See also, related story in this issue titled "Conclusions of the FTC's Staff Report Regarding Google".

EC Investigation Regarding Search Practices. The EC issued another release regarding search practices. It states the EC's "preliminary view that the company is abusing a dominant position, in breach of EU antitrust rules, by systematically favouring its own comparison shopping product in its general search results pages in the European Economic Area (EEA)."

This release states several "preliminary conclusions".

First, "Google systematically positions and prominently displays its comparison shopping service in its general search results pages, irrespective of its merits."

Second, "Google does not apply to its own comparison shopping service the system of penalties, which it applies to other comparison shopping services on the basis of defined parameters, and which can lead to the lowering of the rank in which they appear in Google's general search results pages."

Third, "Froogle, Google's first comparison shopping service, did not benefit from any favourable treatment, and performed poorly."

Fourth, "As a result of Google's systematic favouring of its subsequent comparison shopping services ``Google Product Search´´ and ``Google Shopping´´, both experienced higher rates of growth, to the detriment of rival comparison shopping services."

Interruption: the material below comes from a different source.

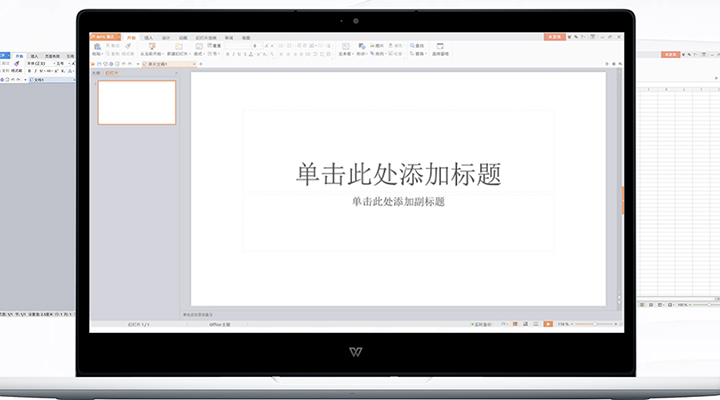Switch to the Insert ribbon tab
This screenshot has height=400, width=720.
coord(148,37)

Finally, "Google's conduct has a negative impact on consumers and innovation. It means that users do not necessarily see the most relevant comparison shopping results in response to their queries, and that incentives to innovate from rivals are lowered as they know that however good their product, they will not benefit from the same prominence as Google's product."

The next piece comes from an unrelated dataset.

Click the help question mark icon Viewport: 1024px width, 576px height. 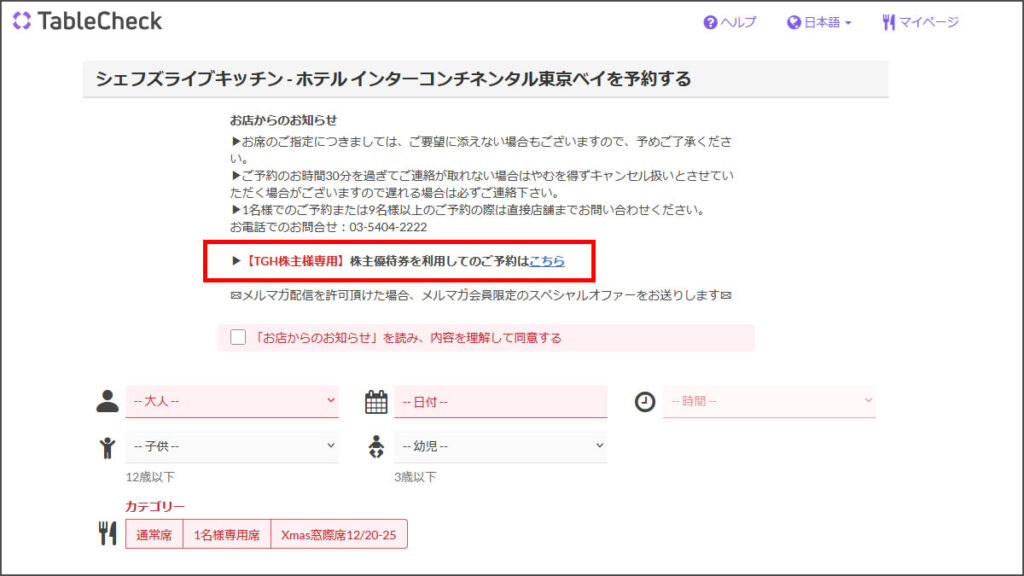click(x=710, y=22)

EC Investigation Regarding Android. The EC stated in another release regarding the Android investigation that it has "opened formal proceedings against Google to investigate in-depth if the company's conduct in relation to its Android mobile operating system as well as applications and services for smartphones and tablets has breached EU antitrust rules. The Commission will assess if, by entering into anticompetitive agreements and/or by abusing a possible dominant position, Google has illegally hindered the development and market access of rival mobile operating systems, mobile communication applications and services in the European Economic Area (EEA)."

The EC also disclosed that this investigation will "focus on the following three allegations".

First, "whether Google has illegally hindered the development and market access of rival mobile applications or services by requiring or incentivising smartphone and tablet manufacturers to exclusively pre-install Google’s own applications or services".

Second, "whether Google has prevented smartphone and tablet manufacturers who wish to install Google's applications and services on some of their Android devices from developing and marketing modified and potentially competing versions of Android (so-called “Android forks”) on other devices, thereby illegally hindering the development and market access of rival mobile operating systems and mobile applications or services".

Third, "whether Google has illegally hindered the development and market access of rival applications and services by tying or bundling certain Google applications and services distributed on Android devices with other Google applications, services and/or application programming interfaces of Google."

See also, related story in this issue titled "Reaction to the EC's Google Announcement".

(Published in TLJ Daily E-Mail Alert No. 2,720, April 13, 2015.)